Our team at work is largely made up of foreigners.
So it's not uncommon to hear a conversation like the one below at lunch.
Welsh Man: Ah you Aus-sies. You think you can just swan in yer (here in Welsh), in your Bermuda shorts......and your tan.
Aussie: Shuddup.
Welsh Man: Your so easy to wind up.
Aussie: You're from Wales.
Welsh Man: See? You're biting.
Aussie: You're takeeng the pees out of me and you're from Swansea.
Peas: Dude. You don't need to shit a boomerang.
Welsh Man: "Doood. Yoo Dun't need to shut a boomerang."
Peas: I don't talk like that.
Aussie: Oi've leeved heere for foive yeers. Eet's not loike I arrived yesterday.
Welsh Man: Mel-borne orn-ly 'as two 'ou-zuzs in it any-way.

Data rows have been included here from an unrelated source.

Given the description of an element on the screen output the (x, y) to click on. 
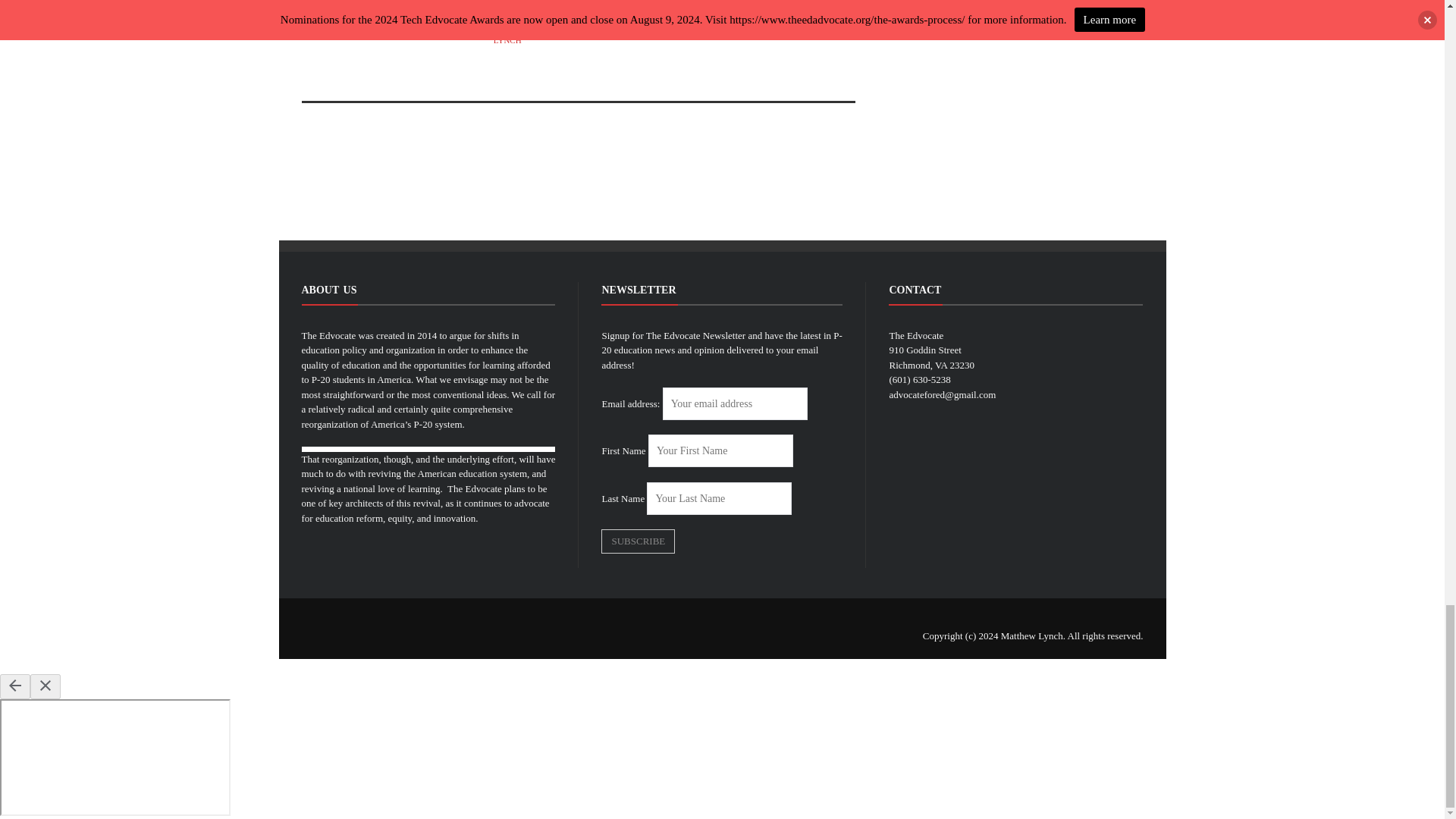
Subscribe (638, 541)
Given the description of an element on the screen output the (x, y) to click on. 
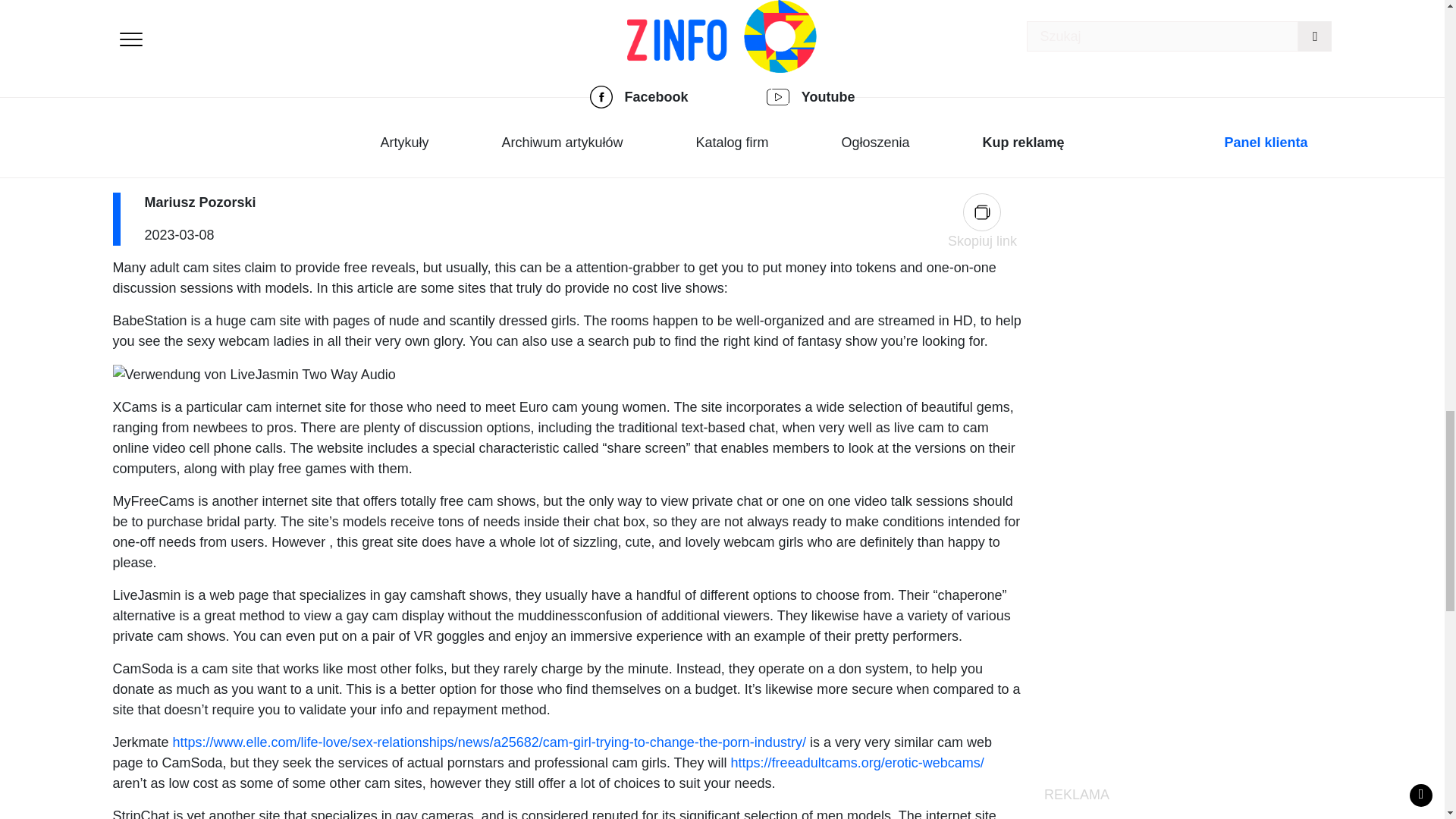
Wpisy od Mariusz Pozorski (200, 201)
TOTALLY FREE LIVE CAMSHAFT SHOW SITES (503, 159)
Mariusz Pozorski (200, 201)
Given the description of an element on the screen output the (x, y) to click on. 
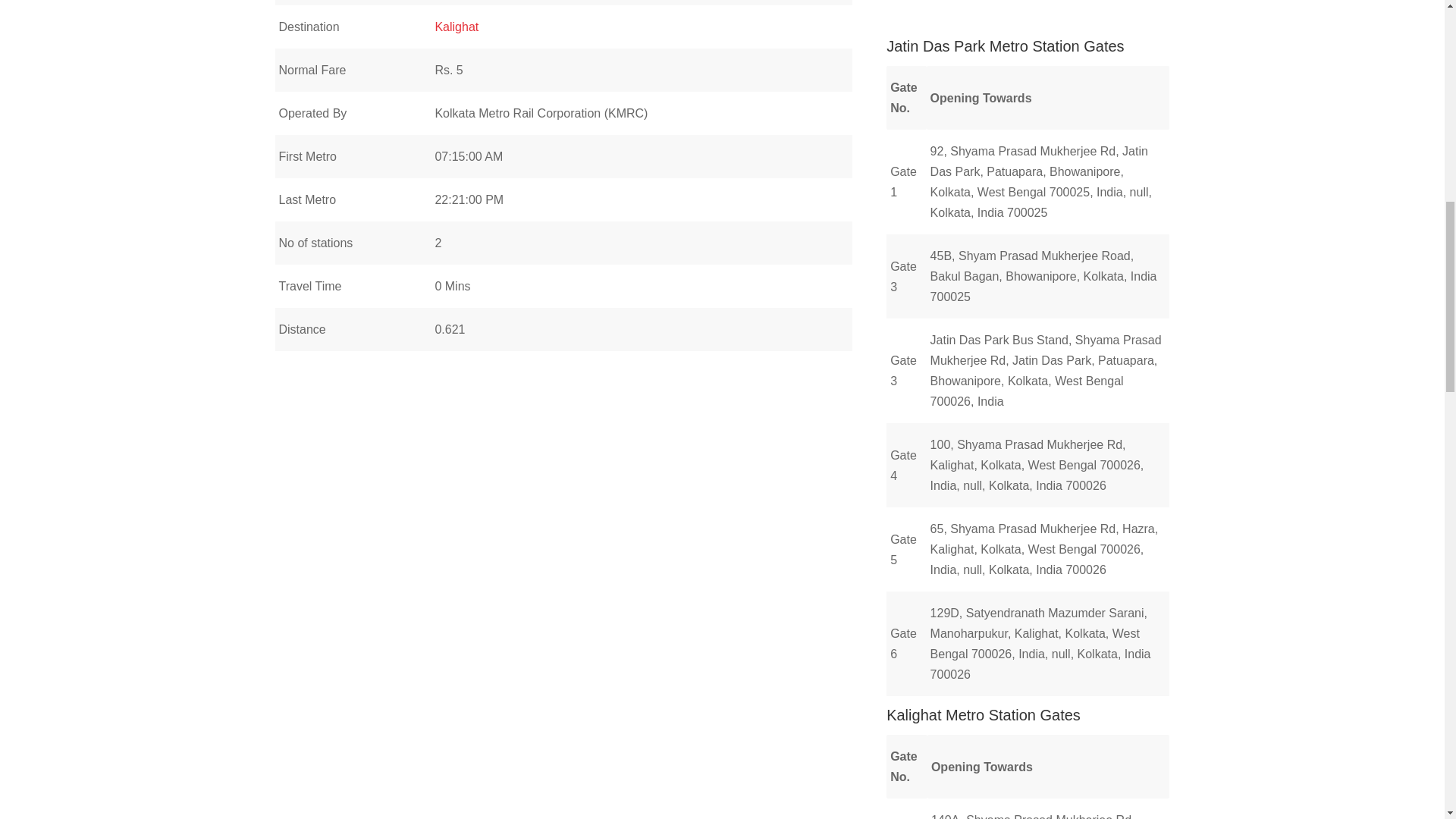
Kalighat (456, 26)
Given the description of an element on the screen output the (x, y) to click on. 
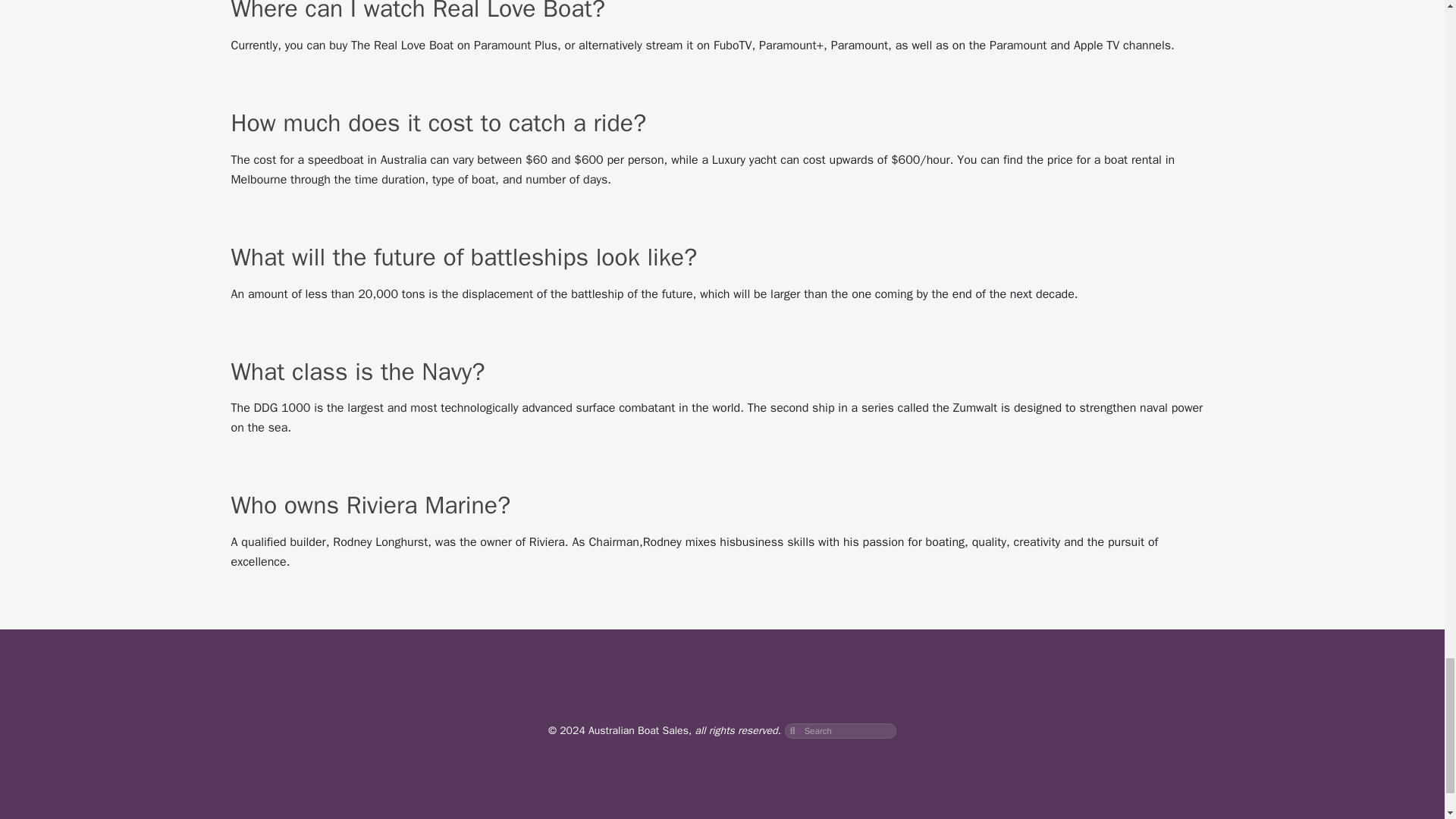
Australian Boat Sales (638, 730)
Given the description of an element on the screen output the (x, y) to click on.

Peas: At least you guys have one thing in common: sheep.
Welsh Man: I shagged a dog, not a sheep.
Aussie: Oh yee? What was her name?
A Brit: What are Bermuda shorts mate? You mean boardies?
Peas: Welsh person, have you ever had a tan?
Welsh Man: Yes. Once.
Peas: In your country?
Welsh man: Nor. In Bennee-dorm.
I love it.
We were thinking that the Canadian amongst us doesn't get nearly enough stick as the rest of us.
It's time to get South Park on her ass.